If you’ve thought about visiting Philadelphia lately, it probably didn’t occur to you to walk there. But for the members of Melanie’s March, hoofing the approximately 135 miles from Philly to Washington was the only way to show they are serious about health care reform.
The small group of Pennsylvanians rallied with at least 90 supporters at the University of Maryland College Park campus Tuesday evening to encourage Congress to compromise quickly at President Obama’s health care summit Thursday.
Melanie’s March was named after Melanie Shouse, who died of breast cancer after she was unable to afford health insurance that would cover the treatment.
“Everyone that we meet knows a story, has their own story … about how they couldn’t get health care,” said Marc Stier, who organized Melanie’s March. “It’s not a problem for poor people. It’s not a problem for rich people. It cuts across the board.”
Participants in the eight-day walk included friends of Shouse, their supporters, and those with their own stories of health problems as uninsured patients.

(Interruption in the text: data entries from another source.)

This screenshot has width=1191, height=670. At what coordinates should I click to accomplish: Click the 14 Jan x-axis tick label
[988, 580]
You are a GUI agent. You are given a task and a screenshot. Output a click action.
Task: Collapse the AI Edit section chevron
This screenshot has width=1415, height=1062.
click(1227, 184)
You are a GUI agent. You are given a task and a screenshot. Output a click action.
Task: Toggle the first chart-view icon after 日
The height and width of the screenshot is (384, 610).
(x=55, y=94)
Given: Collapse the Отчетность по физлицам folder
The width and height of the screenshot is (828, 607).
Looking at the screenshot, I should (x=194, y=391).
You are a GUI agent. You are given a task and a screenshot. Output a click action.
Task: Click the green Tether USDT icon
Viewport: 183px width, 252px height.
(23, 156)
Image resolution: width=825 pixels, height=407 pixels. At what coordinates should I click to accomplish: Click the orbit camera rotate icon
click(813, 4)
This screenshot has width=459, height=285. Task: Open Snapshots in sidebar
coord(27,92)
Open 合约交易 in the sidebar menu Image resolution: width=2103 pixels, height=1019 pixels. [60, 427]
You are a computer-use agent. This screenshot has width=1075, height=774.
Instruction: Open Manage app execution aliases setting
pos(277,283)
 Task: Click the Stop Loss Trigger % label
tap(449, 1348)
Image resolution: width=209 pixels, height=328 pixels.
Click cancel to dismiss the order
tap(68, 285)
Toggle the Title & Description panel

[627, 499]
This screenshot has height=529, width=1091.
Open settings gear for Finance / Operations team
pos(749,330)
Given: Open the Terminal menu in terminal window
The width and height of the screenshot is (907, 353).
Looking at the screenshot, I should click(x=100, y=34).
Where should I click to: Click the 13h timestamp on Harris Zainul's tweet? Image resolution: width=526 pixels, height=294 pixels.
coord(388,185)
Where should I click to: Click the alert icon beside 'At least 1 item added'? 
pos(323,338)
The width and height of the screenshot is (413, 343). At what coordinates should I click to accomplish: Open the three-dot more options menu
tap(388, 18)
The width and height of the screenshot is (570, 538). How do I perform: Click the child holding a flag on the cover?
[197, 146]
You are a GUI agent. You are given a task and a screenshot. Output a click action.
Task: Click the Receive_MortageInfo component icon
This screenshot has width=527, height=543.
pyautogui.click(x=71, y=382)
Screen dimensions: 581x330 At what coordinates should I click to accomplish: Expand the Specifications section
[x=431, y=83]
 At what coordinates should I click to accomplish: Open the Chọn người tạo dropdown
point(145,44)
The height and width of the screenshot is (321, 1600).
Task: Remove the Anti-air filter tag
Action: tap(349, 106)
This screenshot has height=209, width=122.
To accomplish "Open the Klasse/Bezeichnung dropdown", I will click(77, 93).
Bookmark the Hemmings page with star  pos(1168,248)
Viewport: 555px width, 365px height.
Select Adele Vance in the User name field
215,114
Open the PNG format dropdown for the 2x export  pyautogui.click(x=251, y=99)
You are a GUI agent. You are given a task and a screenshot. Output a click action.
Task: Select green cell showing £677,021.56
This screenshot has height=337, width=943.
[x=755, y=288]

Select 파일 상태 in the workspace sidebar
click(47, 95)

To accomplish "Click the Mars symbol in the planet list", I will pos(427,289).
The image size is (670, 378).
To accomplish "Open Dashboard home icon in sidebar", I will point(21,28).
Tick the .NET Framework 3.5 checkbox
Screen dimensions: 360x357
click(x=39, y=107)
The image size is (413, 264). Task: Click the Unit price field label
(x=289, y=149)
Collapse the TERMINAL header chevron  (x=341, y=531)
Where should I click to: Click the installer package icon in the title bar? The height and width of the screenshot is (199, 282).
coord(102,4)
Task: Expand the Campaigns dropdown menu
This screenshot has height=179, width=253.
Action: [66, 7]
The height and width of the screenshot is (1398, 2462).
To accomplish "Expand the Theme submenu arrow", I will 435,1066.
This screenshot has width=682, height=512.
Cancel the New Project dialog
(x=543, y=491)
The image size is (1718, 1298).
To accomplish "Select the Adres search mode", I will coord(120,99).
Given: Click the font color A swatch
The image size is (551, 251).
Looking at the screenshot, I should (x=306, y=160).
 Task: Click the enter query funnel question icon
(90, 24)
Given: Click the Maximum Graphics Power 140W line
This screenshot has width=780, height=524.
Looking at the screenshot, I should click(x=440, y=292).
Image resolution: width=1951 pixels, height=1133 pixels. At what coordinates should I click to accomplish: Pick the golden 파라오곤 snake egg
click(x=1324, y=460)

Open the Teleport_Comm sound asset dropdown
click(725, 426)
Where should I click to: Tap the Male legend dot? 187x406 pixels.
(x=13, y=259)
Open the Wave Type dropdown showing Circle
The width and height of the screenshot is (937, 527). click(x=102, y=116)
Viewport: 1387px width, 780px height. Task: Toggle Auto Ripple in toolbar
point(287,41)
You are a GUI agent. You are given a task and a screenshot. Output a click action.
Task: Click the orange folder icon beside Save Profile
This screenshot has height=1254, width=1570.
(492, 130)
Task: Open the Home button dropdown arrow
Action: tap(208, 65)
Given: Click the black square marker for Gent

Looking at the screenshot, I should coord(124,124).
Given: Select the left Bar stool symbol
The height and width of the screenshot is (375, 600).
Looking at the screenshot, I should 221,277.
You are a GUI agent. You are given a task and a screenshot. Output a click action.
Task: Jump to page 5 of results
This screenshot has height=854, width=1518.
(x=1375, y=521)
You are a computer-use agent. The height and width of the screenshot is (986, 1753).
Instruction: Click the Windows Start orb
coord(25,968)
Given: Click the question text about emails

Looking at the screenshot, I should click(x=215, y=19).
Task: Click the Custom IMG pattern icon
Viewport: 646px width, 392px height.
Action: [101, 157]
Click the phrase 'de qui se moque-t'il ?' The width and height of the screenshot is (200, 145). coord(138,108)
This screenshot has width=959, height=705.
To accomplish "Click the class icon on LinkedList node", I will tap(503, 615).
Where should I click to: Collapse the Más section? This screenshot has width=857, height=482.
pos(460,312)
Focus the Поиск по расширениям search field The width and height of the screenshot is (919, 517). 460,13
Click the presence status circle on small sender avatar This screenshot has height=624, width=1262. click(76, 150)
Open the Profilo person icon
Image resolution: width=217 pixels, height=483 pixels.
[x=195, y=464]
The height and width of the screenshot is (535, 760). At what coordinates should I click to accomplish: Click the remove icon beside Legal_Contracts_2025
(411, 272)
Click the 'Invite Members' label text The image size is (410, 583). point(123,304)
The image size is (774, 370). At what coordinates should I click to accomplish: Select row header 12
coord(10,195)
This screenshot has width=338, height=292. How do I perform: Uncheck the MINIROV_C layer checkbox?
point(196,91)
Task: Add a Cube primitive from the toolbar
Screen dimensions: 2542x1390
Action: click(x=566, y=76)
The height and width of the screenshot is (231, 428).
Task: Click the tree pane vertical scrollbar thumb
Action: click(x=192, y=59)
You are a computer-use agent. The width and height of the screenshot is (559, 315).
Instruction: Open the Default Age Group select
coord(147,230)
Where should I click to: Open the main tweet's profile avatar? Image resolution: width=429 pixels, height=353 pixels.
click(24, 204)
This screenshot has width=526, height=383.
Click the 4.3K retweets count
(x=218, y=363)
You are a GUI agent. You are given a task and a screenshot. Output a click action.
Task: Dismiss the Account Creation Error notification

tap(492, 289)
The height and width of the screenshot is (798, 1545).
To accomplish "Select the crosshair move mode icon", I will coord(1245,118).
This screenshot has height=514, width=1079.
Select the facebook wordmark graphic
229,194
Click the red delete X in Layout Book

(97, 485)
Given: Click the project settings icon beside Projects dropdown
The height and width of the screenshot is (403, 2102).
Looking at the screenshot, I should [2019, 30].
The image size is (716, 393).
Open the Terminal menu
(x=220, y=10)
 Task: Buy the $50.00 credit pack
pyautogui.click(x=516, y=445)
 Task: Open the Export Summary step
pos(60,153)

Most of the marchers did not walk for a full eight days. There was always a safety vehicle, and some participants went back to Philadelphia at times to go to work.
College Park was the 12th city the group has rallied in since Feb. 17, and Washington will be the last.
Rion Dennis, the political director of Progressive Maryland, told attendees to take out their cell phones and call Congress. He pulled his own out, too.
“Thank [your member of congress],” said Dennis. “And tell them to tell [Senate Majority Leader] Harry Reid to pass the damn bill.”
Although fewer than 10 people made the walk from Philadelphia, at least 500 have signed up to walk the home stretch from Union Station to Congress.
Advocacy groups have also created a virtual march for those who can’t make it to the capital. This allows the groups to create and send letters to participants’ senators in the individual’s name, telling them to make reform happen.
Those who have walked what would have been a two-hour-and-forty-five-minute drive, according to MapQuest, will arrive at the Dirksen Senate Building Wednesday afternoon.
Members of the core group, who will walk from College Park to Union Station in the morning, will leave from the station at 12:30 p.m. and will be met by Reid and others at the Senate building at 2 p.m.
By Capital News Service’s Rachel Leven.